NORC researchers examined more than 700 anonymous administrative records, surveyed 60 birth mothers online and conducted a number of in-depth interviews to get a sense of who these women were and how their lives unfolded after their babies were placed with adoptive parents.

Spence Chapin facilitates private adoptions in which a mother voluntarily decides to give up her child. (This is different from adoption out of the foster-care system, in which a child who has been abused or neglected has been permanently removed from their family by a state agency and placed with another family.) Spence Chapin presents all options (including abortion and financial/social support if they decide to keep their children).

For those who decide to give birth, the agency offers women “interim care,” that is, vetted volunteers will care for newborns for up to a month while the mother decides whether she wants to complete the adoption. Although interim care is a rare practice for agencies, it has the virtue of allowing mothers more time to make what is clearly a very difficult decision.

This process also creates a kind of natural experiment where we can understand some of the factors associated with making this decision and compare those who end up parenting with those who opt for adoption.

The study’s results were intriguing.

The average age of the mothers who decided on adoption was 27, compared to 24 for mothers who chose to parent. The group who chose adoption were more likely to have a bachelor’s degree, speak English and be white than the people who kept their babies. There were no major differences in the marital status of the two groups and their families were about equally likely to know about their decisions. These factors suggest that notions about women who choose adoption being coerced by family or community stigma may be outdated. 

While it was an impossible choice for these women, Spence Chapin’s multi-pronged process seemed to help. Some 96% of the survey respondents said they found the interim baby care to be “helpful” or “extremely helpful.”

As one participant told an interviewer, “Even though I was pursuing adoption, I was pretty clear . . . that I wasn’t going to . . . make my decision for sure until the baby had left my body because . . . I don’t know how I’m going to feel.” 

The respondents also made clear that knowing their legal and emotional interests were being represented during this process was also very important. As one recalled, her social worker didn’t even use the term “birth parent” while she was pregnant because she wanted to leave open the possibility of her keeping the child. She said she appreciated that her social worker represented only her. “She didn’t have any adoptive families in her ear, being like, hey, like . . . can we get a kid?”

While there is older research suggesting that women who place children for adoption are “at risk for long-term physical, psychological, and social repercussions,” the vast majority of participants in our study reported being extremely satisfied with their life outcomes.

Of those who responded to the survey, 78% reported being either satisfied or extremely satisfied with their “emotional well-being,” 82% with their “physical safety,” 71% with their “romantic relationships,” 80% with their family, and 81% with their careers.
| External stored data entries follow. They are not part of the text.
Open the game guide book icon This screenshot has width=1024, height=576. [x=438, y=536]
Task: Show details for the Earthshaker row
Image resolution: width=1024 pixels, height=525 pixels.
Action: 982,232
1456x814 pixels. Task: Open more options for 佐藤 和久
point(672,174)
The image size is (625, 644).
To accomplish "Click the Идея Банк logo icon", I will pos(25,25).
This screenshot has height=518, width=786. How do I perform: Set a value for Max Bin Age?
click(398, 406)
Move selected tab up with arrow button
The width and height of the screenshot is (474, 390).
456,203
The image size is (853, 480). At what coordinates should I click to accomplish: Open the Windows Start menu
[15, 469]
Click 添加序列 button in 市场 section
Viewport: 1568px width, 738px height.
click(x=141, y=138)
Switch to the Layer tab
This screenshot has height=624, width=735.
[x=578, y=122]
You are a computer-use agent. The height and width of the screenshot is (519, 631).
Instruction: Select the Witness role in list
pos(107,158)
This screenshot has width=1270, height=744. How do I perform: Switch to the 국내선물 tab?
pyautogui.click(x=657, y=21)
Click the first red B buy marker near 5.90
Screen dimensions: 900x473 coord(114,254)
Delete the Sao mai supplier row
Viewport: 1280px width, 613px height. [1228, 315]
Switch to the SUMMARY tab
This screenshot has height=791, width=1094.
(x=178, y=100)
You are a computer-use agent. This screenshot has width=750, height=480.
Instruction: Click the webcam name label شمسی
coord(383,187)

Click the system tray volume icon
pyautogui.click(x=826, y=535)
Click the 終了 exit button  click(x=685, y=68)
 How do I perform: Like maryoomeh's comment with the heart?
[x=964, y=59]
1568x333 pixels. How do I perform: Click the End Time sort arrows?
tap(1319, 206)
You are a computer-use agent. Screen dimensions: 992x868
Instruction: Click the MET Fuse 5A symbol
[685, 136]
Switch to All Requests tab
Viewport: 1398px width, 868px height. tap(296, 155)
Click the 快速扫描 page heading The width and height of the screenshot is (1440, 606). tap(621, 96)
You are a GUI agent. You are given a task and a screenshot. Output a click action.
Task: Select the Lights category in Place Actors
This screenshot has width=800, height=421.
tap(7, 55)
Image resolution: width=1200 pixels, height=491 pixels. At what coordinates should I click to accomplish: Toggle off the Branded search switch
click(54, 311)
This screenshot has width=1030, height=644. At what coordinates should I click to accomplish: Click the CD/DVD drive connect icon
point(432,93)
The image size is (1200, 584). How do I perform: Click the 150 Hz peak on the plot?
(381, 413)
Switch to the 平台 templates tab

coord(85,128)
Though the survey participants were self-selecting and it is hard to generalize about all adoptive mothers, the reports suggest that for many women, life after placing a child for adoption is not simply a story of trauma. 

Spence Chapin mothers also appreciated the choices they had for families in which to place their babies. These include same-sex couples, couples of all faiths and races. And most were satisfied with the ongoing contact they had with their children — all the adoptions were open. 

If there are communities that, in the wake of Dobbs, find themselves with more unwanted babies, it’s crucial that our adoption practices be as fair, compassionate and transparent as possible. Understanding the needs of birth mothers is the first step. Americans mostly have positive views of adoption. But too often we we allow pundits and politicians to disparage the institution without bothering to research the experiences of those involved. Sharing these experiences is the best way to serve mothers and children. This report is a necessary first step toward making that happen.